▶ **Exercise task a**: Print the records without any changes, from their first line up to and including the line containing "This screenshot has height=595, width=1366.".

▶ **Text provided**:

# Charging query



## Rick57 (May 28, 2008)

Can anyone enlighten me as to what is going on with/between the leisure batteries and vehicle battery when hooked up in a N&B 69EL? 
No problems, but I am assuming the leisure batteries are charged first and then switches to the vehicle battery.

Bit confused as often read that this may not be providing a full charge (e.g. Road Pro mag.)? Should the interior control panel be switched on and I read somewhere that well over 24 hrs. is needed for charging.

Sorry for all the questions, but the manuals focus so much on the leisure battery, difficult to know how to best manage the veh. batt.

Many thanks,

Richard


----------



## gaspode (May 9, 2005)

The Arto charger will charge the leisure batteries first, then the vehicle battery once the leisure batteries are fully charged. I'm not aware of it making any difference whether the panel is switched on or off (but of course the charger must be switched on).

Bear in mind that the leisure batteries may take a long time to charge (and indeed may never reach optimum voltage) unless they're in good condition and if they never reach full charge then the vehicle battery will never get charged at all.

24hrs would be a reasonable time to allow but it depends on the initial charge state and battery condition. You should be able to monitor a rise in the vehicle battery voltage after 48hrs, if not then you may have a problem.


----------

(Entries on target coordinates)
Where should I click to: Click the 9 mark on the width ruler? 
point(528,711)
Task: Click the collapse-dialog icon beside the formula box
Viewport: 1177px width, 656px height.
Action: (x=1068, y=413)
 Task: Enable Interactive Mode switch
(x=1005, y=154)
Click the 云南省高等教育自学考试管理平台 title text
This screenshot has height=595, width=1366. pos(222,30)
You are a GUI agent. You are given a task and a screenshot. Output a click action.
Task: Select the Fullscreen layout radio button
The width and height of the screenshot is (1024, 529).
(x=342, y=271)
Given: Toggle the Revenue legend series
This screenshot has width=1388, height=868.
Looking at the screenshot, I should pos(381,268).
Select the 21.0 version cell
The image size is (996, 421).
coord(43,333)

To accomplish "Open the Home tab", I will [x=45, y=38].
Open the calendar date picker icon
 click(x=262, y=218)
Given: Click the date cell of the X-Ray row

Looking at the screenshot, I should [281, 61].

▶ **Exercise task b**: List every named vehicle, publication, and piece of equipment in the forum thread on charging. Leave out the posters' names.

▶ **Problem solution a**:
Where should I click to: Click the 9 mark on the width ruler? 
point(528,711)
Task: Click the collapse-dialog icon beside the formula box
Viewport: 1177px width, 656px height.
Action: (x=1068, y=413)
 Task: Enable Interactive Mode switch
(x=1005, y=154)
Click the 云南省高等教育自学考试管理平台 title text
This screenshot has height=595, width=1366. pos(222,30)

▶ **Problem solution b**:
- N&B 69EL
- Road Pro (magazine)
- Arto charger